══ DATA SUPPLIED ══

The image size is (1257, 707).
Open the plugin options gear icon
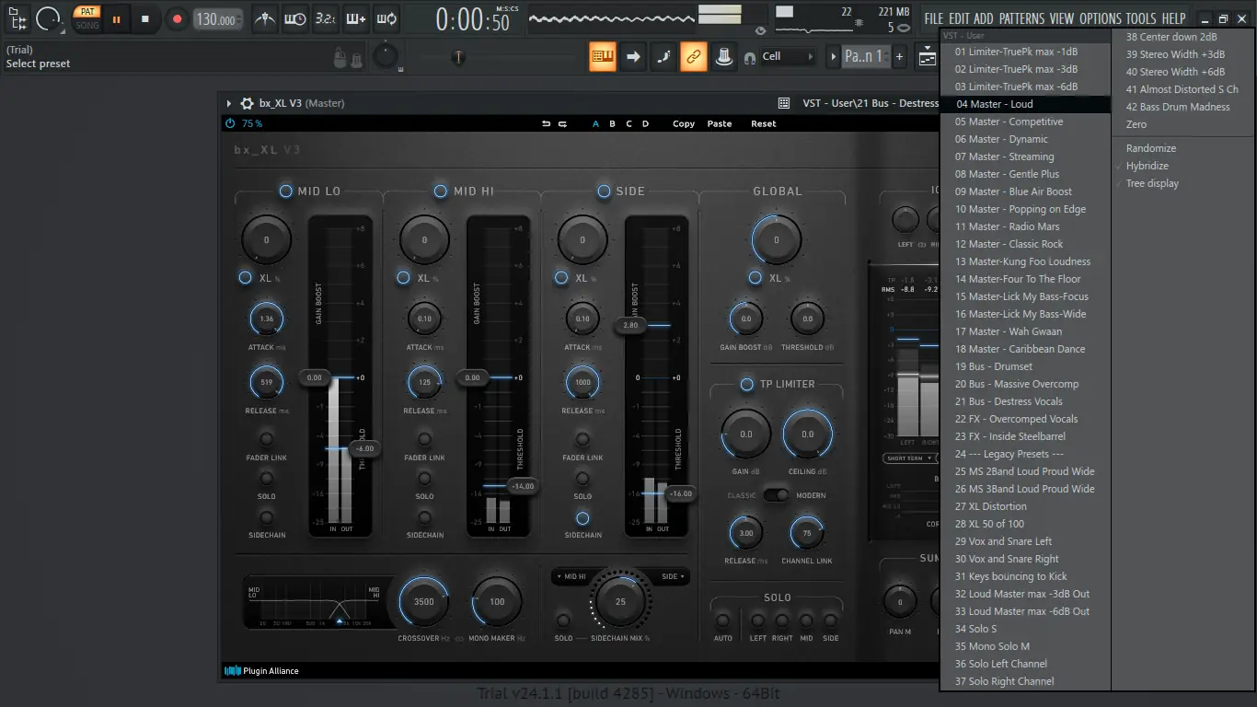click(x=247, y=104)
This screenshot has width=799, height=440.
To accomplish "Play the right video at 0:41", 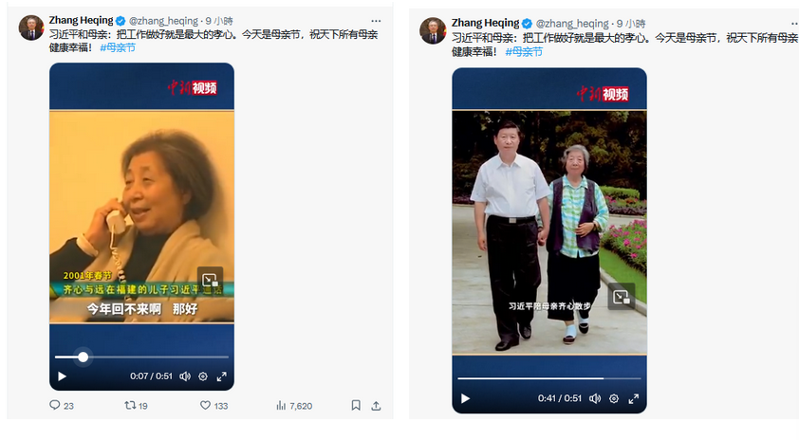I will 465,398.
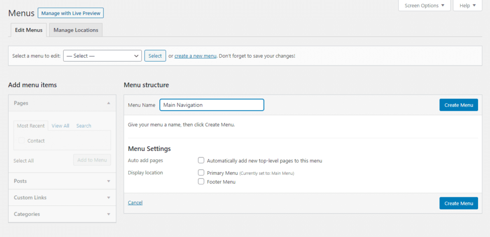Click the create a new menu link

[x=195, y=56]
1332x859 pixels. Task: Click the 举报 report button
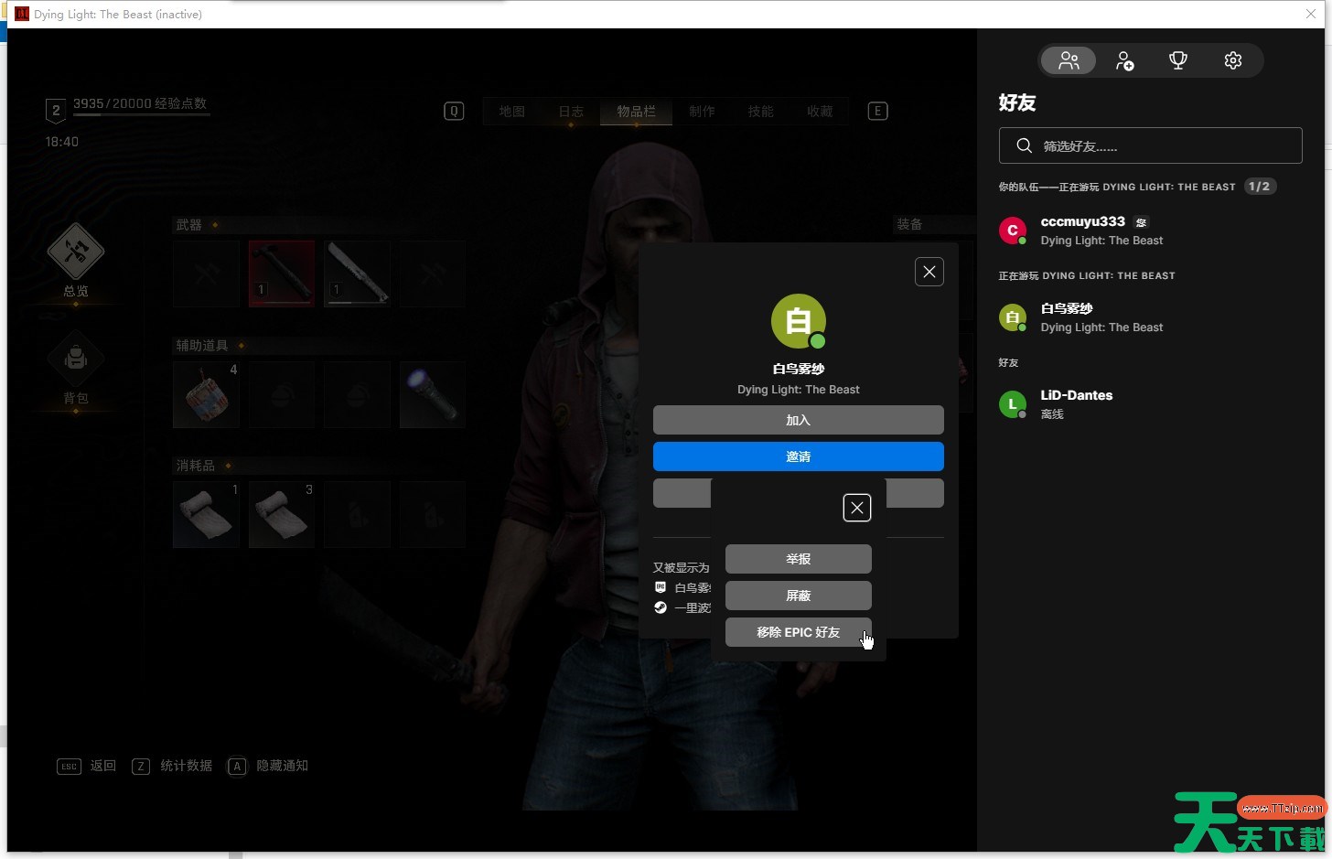tap(798, 559)
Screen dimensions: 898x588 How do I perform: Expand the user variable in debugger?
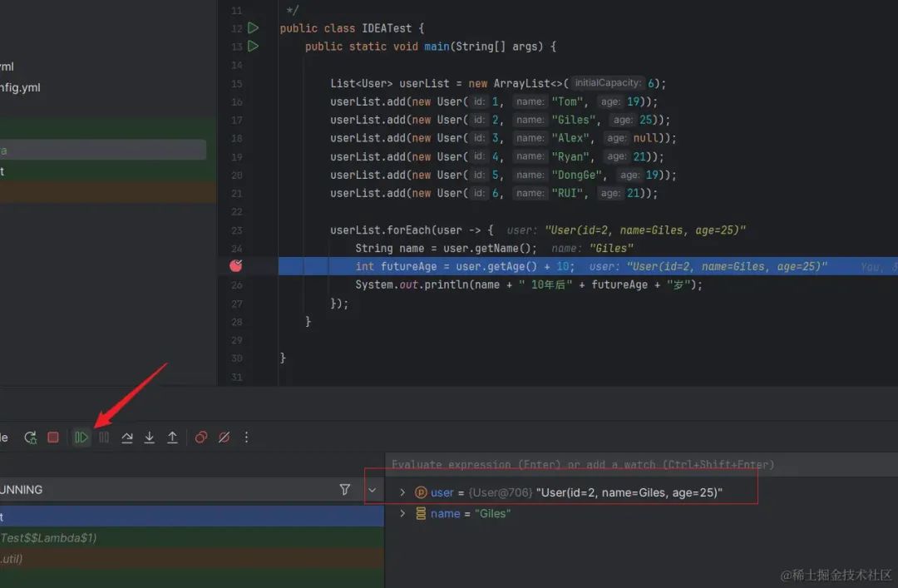(x=402, y=492)
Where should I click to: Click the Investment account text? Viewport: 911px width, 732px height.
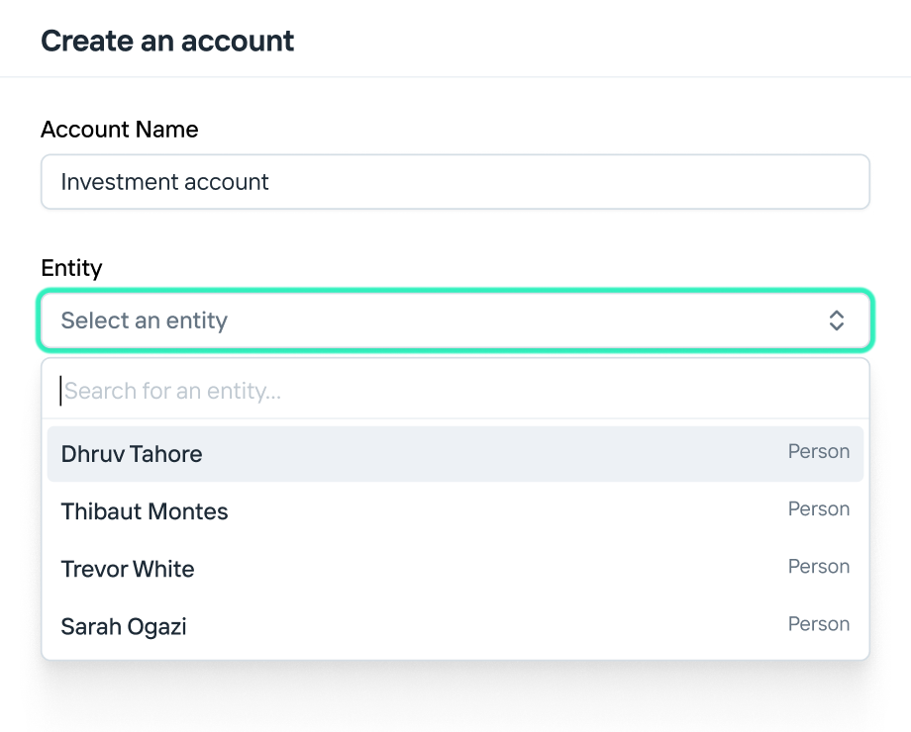coord(165,182)
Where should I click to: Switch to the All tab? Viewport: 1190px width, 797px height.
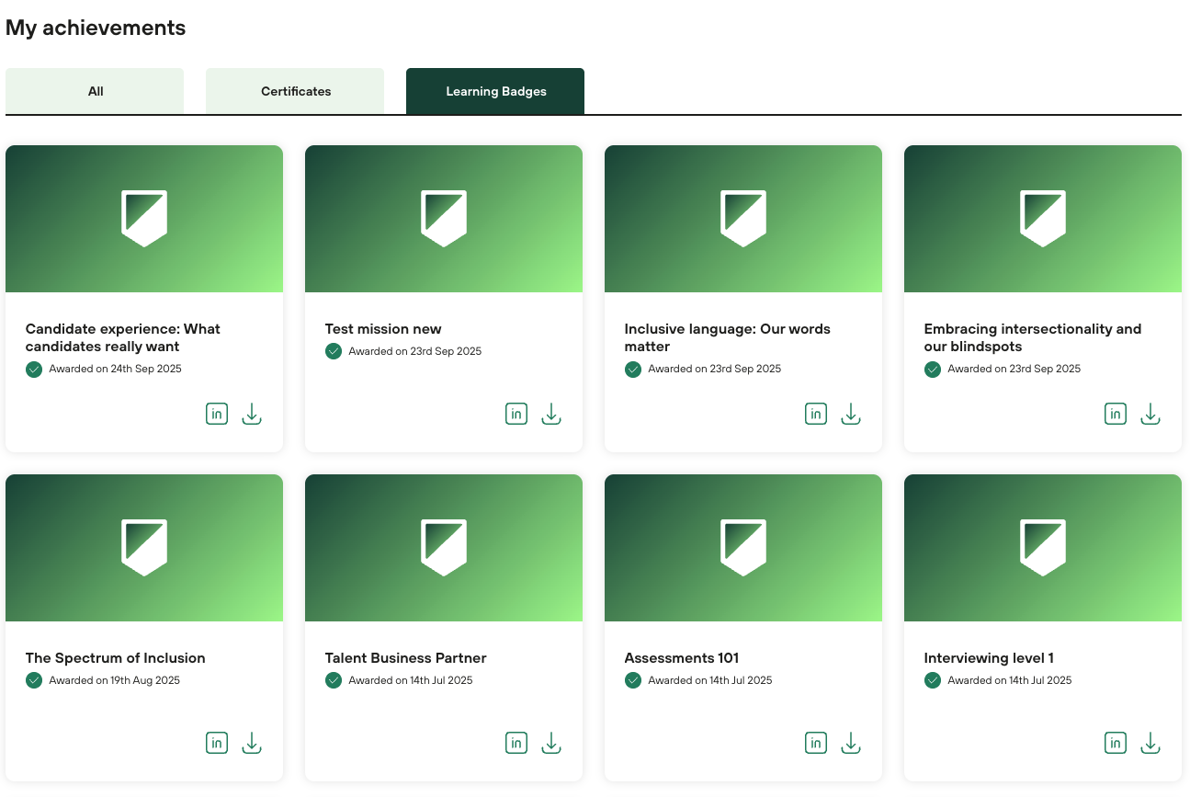[x=95, y=91]
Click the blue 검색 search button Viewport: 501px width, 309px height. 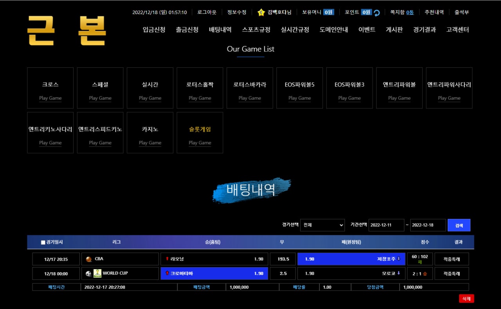[459, 225]
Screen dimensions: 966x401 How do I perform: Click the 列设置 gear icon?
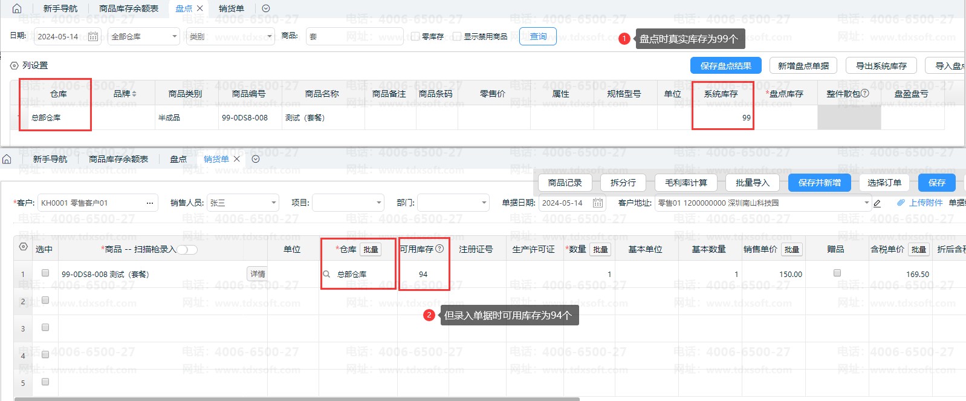click(x=15, y=65)
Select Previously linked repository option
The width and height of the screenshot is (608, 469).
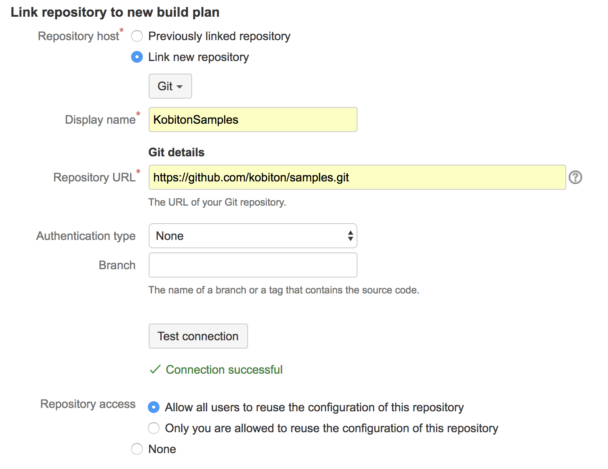137,36
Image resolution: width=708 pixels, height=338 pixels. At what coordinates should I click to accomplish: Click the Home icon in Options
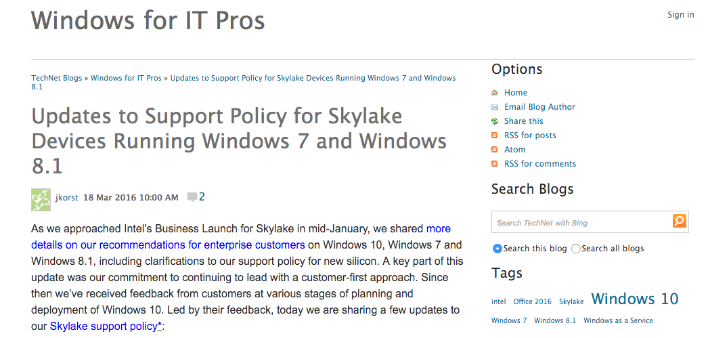[x=495, y=93]
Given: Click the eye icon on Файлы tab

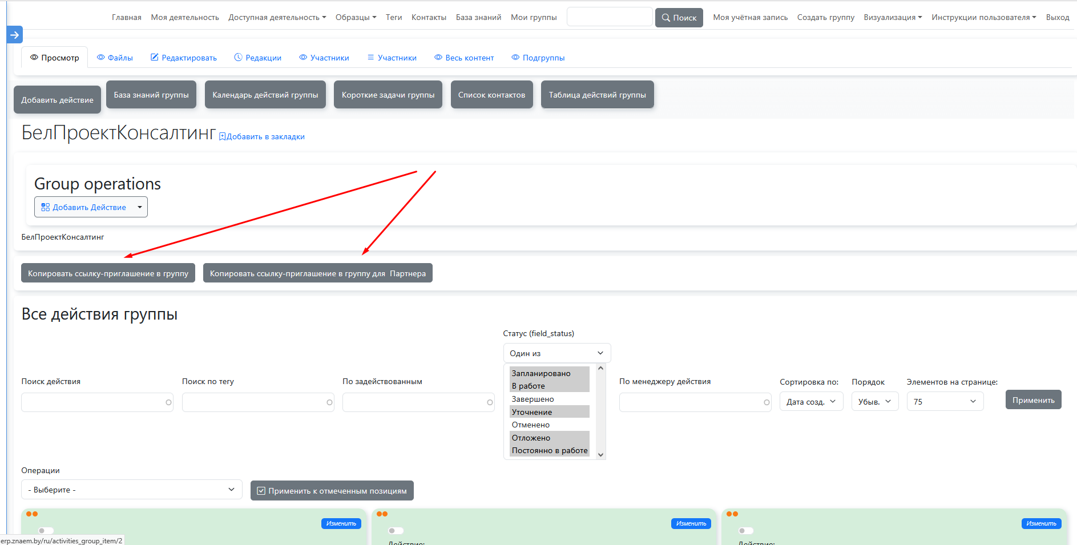Looking at the screenshot, I should 101,58.
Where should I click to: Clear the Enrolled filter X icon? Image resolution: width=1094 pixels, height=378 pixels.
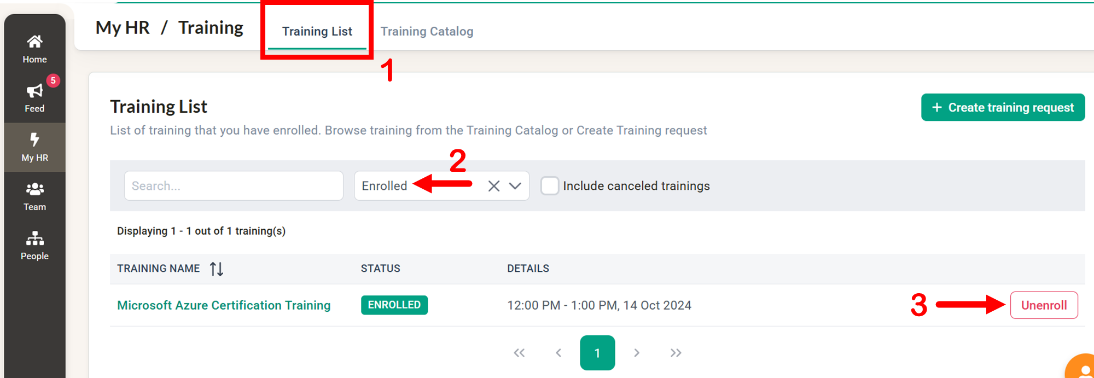coord(494,186)
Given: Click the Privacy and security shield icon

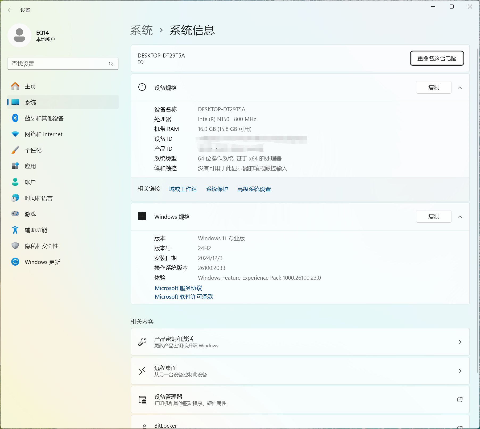Looking at the screenshot, I should tap(15, 246).
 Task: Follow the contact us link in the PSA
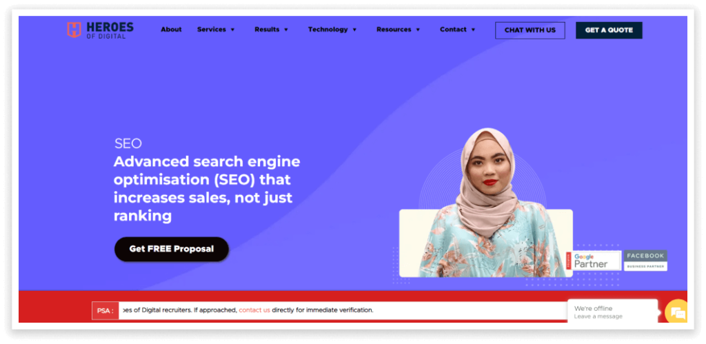[254, 310]
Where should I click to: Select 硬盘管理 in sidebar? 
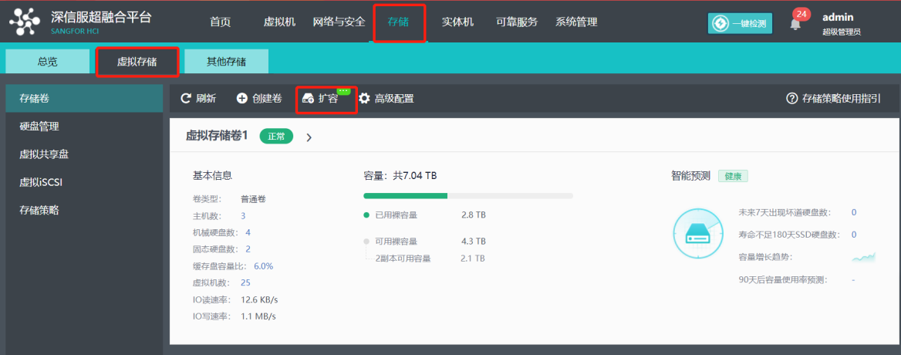[x=39, y=127]
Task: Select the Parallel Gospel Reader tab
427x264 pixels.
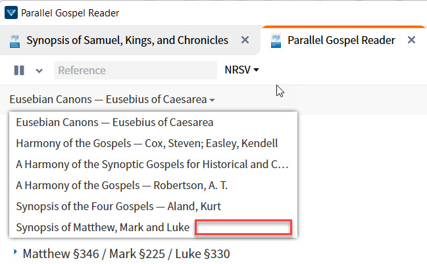Action: click(341, 40)
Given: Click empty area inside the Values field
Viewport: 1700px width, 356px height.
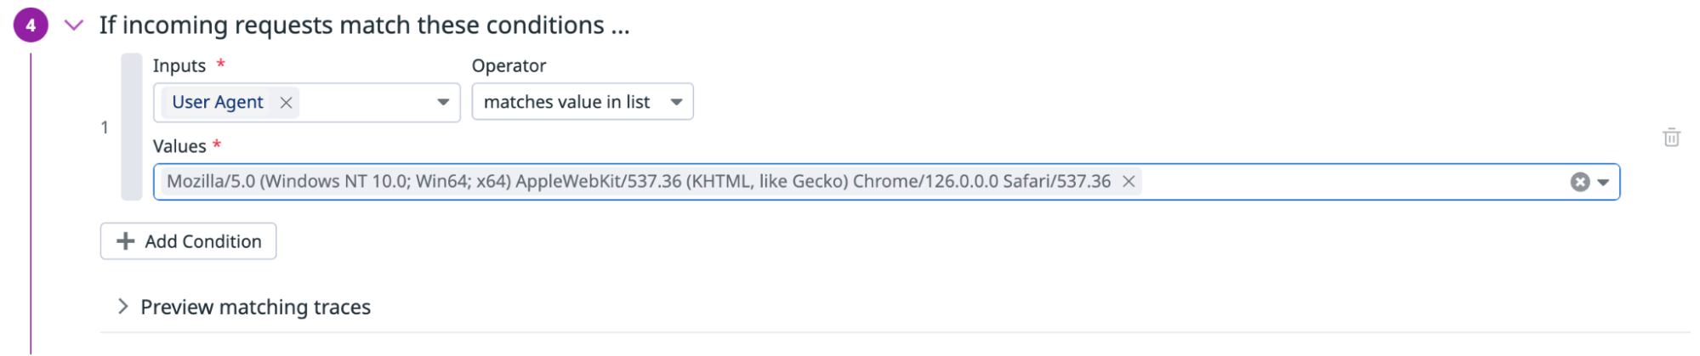Looking at the screenshot, I should tap(1352, 183).
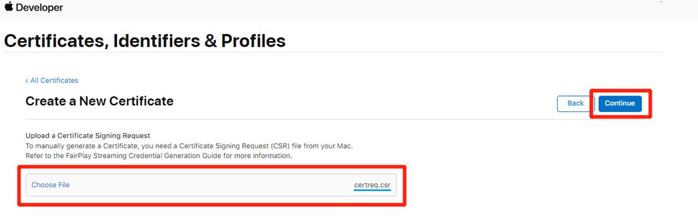Click the Apple logo icon

9,6
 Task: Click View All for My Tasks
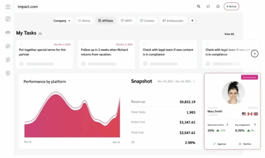(x=229, y=34)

═══

• **INSTRUCTIONS TO FOLLOW**:
All lines from the one containing "Given: Click empty" through the final line of the entries above are to be copied exactly; the pictures are not.

• **EXERCISE RESPONSE**:
Given: Click empty area inside the Values field
Viewport: 1700px width, 356px height.
Looking at the screenshot, I should tap(1352, 183).
Click the Apple logo icon

9,6
 Task: Click View All for My Tasks
(x=229, y=34)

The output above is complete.